Available records:
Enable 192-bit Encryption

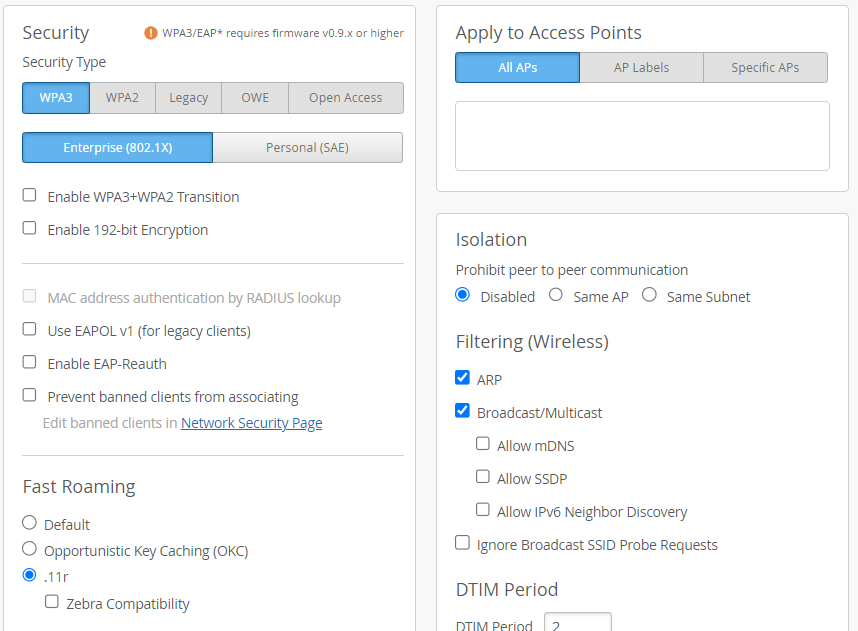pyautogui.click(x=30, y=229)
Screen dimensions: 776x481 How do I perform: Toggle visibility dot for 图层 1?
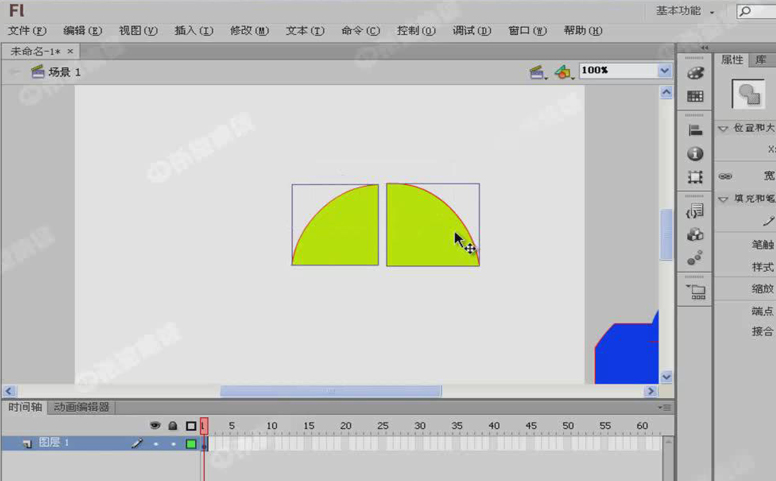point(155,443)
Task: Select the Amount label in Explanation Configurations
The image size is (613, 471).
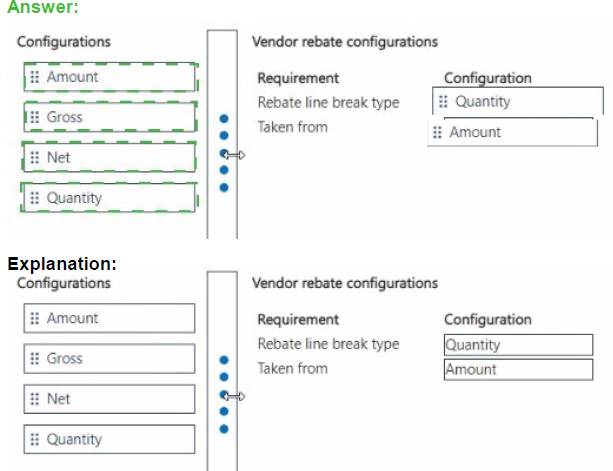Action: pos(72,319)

Work required: Reprint the whole listing above exactly, taking out the pictures.

Answer to this exercise:
Enable 192-bit Encryption

pyautogui.click(x=30, y=229)
Screen dimensions: 776x481 How do I perform: Toggle visibility dot for 图层 1?
point(155,443)
Task: Select the Amount label in Explanation Configurations
The image size is (613, 471).
Action: pos(72,319)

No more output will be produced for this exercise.